* [TEXTE D'ÉTUDE]:
·····

Le produit ajouté aux canons à eau serait du Jenix, un gaz poivré, corrosif pour la peau. (D R)

En Turquie, les canons à eau propagent-ils un produit chimique ?

De nombreux témoignages l’avaient signalé, des photos semblent le confirmer : la police turque ajoute un produit chimique à l’eau des canons pour faire fuir les manifestants anti-Erdogan. 

Depuis le 31 mai, la Turquie est secouée par une révolte populaire sans précédent. Au départ, c’est un projet d’aménagement urbain sur un espace vert d’Istanbul, le parc Gezi, qui a déclenché le soulèvement. 

Peu à peu, le mouvement de résistance citoyenne s’est transformé en véritable fronde contre le pouvoir en place. Les manifestations se sont d’abord répandues à Istanbul, puis ont gagné d’autres villes du pays. 

Débordé par ce soulèvement d’une grande ampleur, le président turc, Recep Tayyip Erdogan, dont les manifestants réclament le départ, a donné un violent coup d’accélérateur à la répression durant le week-end dernier. 

La place Taksim, à Istanbul, et le parc Gezi, ont été évacués sans ménagement dans la nuit de samedi à dimanche. Lors de cette intervention, des canons à eau, des gaz lacrymogènes et des balles en caoutchouc ont été utilisés contre les manifestants. 

Selon plusieurs témoignages, les victimes de jets d’eau des canons ont été atteints de graves blessures, notamment de profondes brûlures de la peau. 

 

Un produit corrosif, disent les manifestants

Claudia Roth, la co-présidente des Verts allemands, était présente à Istanbul durant le week-end. Elle a décrit dans une interview à Arte, la violence de la répression dans la nuit de samedi. 

Des canons à eau étaient aussi déployés et apparemment ils avaient des produits chimiques dans leurs réservoirs. J'ai vu des blessures et des brûlures de la peau terribles”, indique-t-elle notamment dans cet entretien publié lundi. 

Les rumeurs concernant l’ajout d’un produit chimique à l’eau des canons étaient déjà répandues. Des photos, reprises par la presse turque et internationale,  semblent confirmer que cette technique est bel et bien employée par les autorités turques. 

Sur ces photos, on observe un policier turc en train de déverser un produit, le Jenix, dans le réservoir d’un canon à eau. Le Jenix est un gaz poivré, fabriqué à Istanbul, dont l’utilisation est réservée à l’armée et aux autorités publiques.

·····

* [DONNÉES FOURNIES]:
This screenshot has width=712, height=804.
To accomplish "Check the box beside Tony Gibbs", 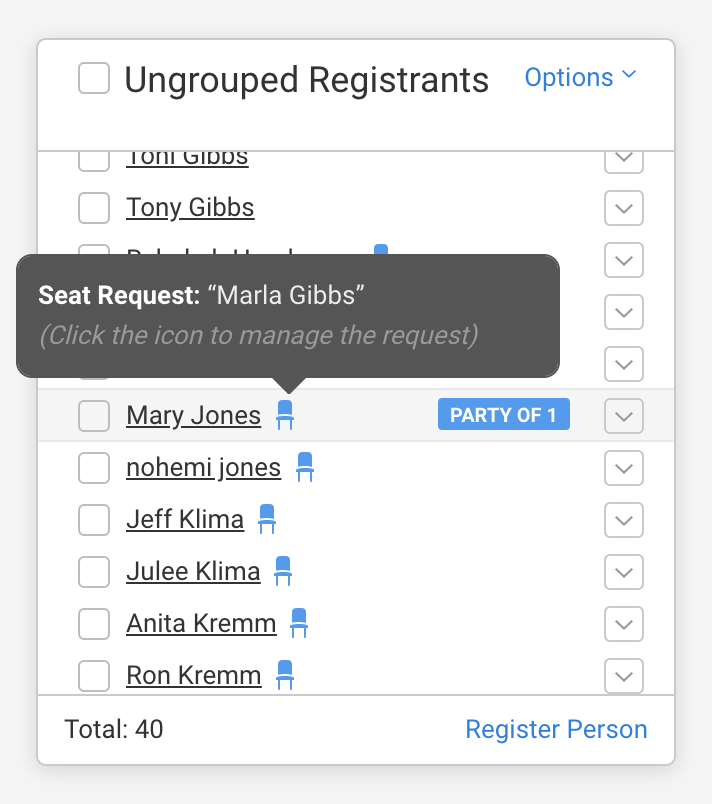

·····

* [EXPLORER LE DOCUMENT]:
• a. Dans le texte sur les canons à eau en Turquie, dans quelle ville le Jenix est-il fabriqué ?
• b. Reprenez le texte sur les canons à eau en Turquie et poursuivez-le à partir de sa dernière phrase.

* [RÉSULTATS]:
• a. Le Jenix est fabriqué à Istanbul.

• b.
L’aspersion d’eau contenant ce produit provoquerait un effet corrosif intense sur la peau et entraînerait des brûlures paralysantes pendant plusieurs heures. Sur le site de LCI, un spécialiste en toxicologie interrogé, ne classe toutefois pas le Jenix parmi les armes chimiques. 

Pourtant, toujours sur le même site, plusieurs témoignages décrivent l’apparition de plaques rouges sur leur peau, et les douleurs violentes causées par un certain “liquide jaune”.

 

Un médicament, disent les autorités...

L’eau jaillie des canons portait en effet cette couleur jaunâtre, le gouverneur d’Istanbul a même été contraint de le reconnaître. Il a cependant nié que des produits chimiques aient été ajoutés à l’eau. Et pour expliquer la teinte du liquide, il a prétendu que c’est un médicament dilué à l’eau qui lui donnait cette couleur : 

Vous avez sûrement remarqué la couleur de l'eau pulvérisée, qui est légèrement plus foncée. En fait, il s'agit d'une eau médicamenteuse. Mais elle ne contient aucun produit chimique".

Un argument difficilement crédible... Depuis quelques semaines, la communauté internationale se mobilise et s’apprête à réagir contre Bachar al-Assad, soupçonné d’user d’armes chimiques contre le peuple syrien. Il est inconcevable que dans la Turquie voisine, des méthodes similaires - certes, dans une moindre mesure - soient employées. 

Ce qui n’est pas acceptable dans une dictature l’est encore moins dans un pays qui se réclame de la démocratie.